* [Exercise description]: Arrange the entries below as a Markdown table with the columns Row and Line, giving each non-blank line its own numbered row and omitting blank lines.

* [Material to process]:
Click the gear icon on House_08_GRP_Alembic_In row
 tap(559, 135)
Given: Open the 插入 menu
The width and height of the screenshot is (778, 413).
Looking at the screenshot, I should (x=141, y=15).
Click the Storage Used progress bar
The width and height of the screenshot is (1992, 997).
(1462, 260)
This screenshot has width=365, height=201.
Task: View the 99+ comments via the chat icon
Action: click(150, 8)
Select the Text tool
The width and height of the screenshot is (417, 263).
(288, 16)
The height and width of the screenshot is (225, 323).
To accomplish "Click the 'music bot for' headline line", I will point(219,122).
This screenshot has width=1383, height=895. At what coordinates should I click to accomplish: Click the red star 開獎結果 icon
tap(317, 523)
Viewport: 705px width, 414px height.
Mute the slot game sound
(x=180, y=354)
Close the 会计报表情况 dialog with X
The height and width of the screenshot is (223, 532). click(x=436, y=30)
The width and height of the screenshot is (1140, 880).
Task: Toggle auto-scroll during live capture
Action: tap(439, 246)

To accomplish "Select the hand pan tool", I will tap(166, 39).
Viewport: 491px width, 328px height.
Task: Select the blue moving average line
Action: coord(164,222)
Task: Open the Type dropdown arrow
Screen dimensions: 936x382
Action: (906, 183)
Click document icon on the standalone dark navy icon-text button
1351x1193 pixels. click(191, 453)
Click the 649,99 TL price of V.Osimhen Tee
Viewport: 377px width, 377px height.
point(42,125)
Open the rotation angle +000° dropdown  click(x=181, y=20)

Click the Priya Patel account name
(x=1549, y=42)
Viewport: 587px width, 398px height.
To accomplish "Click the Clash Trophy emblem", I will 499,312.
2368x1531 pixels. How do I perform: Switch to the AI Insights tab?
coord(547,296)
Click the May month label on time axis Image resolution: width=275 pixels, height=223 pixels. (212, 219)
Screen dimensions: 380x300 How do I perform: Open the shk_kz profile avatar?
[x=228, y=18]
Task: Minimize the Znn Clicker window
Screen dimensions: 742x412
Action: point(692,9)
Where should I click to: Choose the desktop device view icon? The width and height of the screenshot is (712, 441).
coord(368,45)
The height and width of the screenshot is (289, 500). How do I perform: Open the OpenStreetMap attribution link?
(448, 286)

* [Task result]:
| Row | Line |
|---|---|
| 1 | Click the gear icon on House_08_GRP_Alembic_In row |
| 2 |  tap(559, 135) |
| 3 | Given: Open the 插入 menu |
| 4 | The width and height of the screenshot is (778, 413). |
| 5 | Looking at the screenshot, I should (x=141, y=15). |
| 6 | Click the Storage Used progress bar |
| 7 | The width and height of the screenshot is (1992, 997). |
| 8 | (1462, 260) |
| 9 | This screenshot has width=365, height=201. |
| 10 | Task: View the 99+ comments via the chat icon |
| 11 | Action: click(150, 8) |
| 12 | Select the Text tool |
| 13 | The width and height of the screenshot is (417, 263). |
| 14 | (288, 16) |
| 15 | The height and width of the screenshot is (225, 323). |
| 16 | To accomplish "Click the 'music bot for' headline line", I will point(219,122). |
| 17 | This screenshot has width=1383, height=895. At what coordinates should I click to accomplish: Click the red star 開獎結果 icon |
| 18 | tap(317, 523) |
| 19 | Viewport: 705px width, 414px height. |
| 20 | Mute the slot game sound |
| 21 | (x=180, y=354) |
| 22 | Close the 会计报表情况 dialog with X |
| 23 | The height and width of the screenshot is (223, 532). click(x=436, y=30) |
| 24 | The width and height of the screenshot is (1140, 880). |
| 25 | Task: Toggle auto-scroll during live capture |
| 26 | Action: tap(439, 246) |
| 27 | To accomplish "Select the hand pan tool", I will tap(166, 39). |
| 28 | Viewport: 491px width, 328px height. |
| 29 | Task: Select the blue moving average line |
| 30 | Action: coord(164,222) |
| 31 | Task: Open the Type dropdown arrow |
| 32 | Screen dimensions: 936x382 |
| 33 | Action: (906, 183) |
| 34 | Click document icon on the standalone dark navy icon-text button |
| 35 | 1351x1193 pixels. click(191, 453) |
| 36 | Click the 649,99 TL price of V.Osimhen Tee |
| 37 | Viewport: 377px width, 377px height. |
| 38 | point(42,125) |
| 39 | Open the rotation angle +000° dropdown  click(x=181, y=20) |
| 40 | Click the Priya Patel account name |
| 41 | (x=1549, y=42) |
| 42 | Viewport: 587px width, 398px height. |
| 43 | To accomplish "Click the Clash Trophy emblem", I will 499,312. |
| 44 | 2368x1531 pixels. How do I perform: Switch to the AI Insights tab? |
| 45 | coord(547,296) |
| 46 | Click the May month label on time axis Image resolution: width=275 pixels, height=223 pixels. (212, 219) |
| 47 | Screen dimensions: 380x300 How do I perform: Open the shk_kz profile avatar? |
| 48 | [x=228, y=18] |
| 49 | Task: Minimize the Znn Clicker window |
| 50 | Screen dimensions: 742x412 |
| 51 | Action: point(692,9) |
| 52 | Where should I click to: Choose the desktop device view icon? The width and height of the screenshot is (712, 441). |
| 53 | coord(368,45) |
| 54 | The height and width of the screenshot is (289, 500). How do I perform: Open the OpenStreetMap attribution link? |
| 55 | (448, 286) |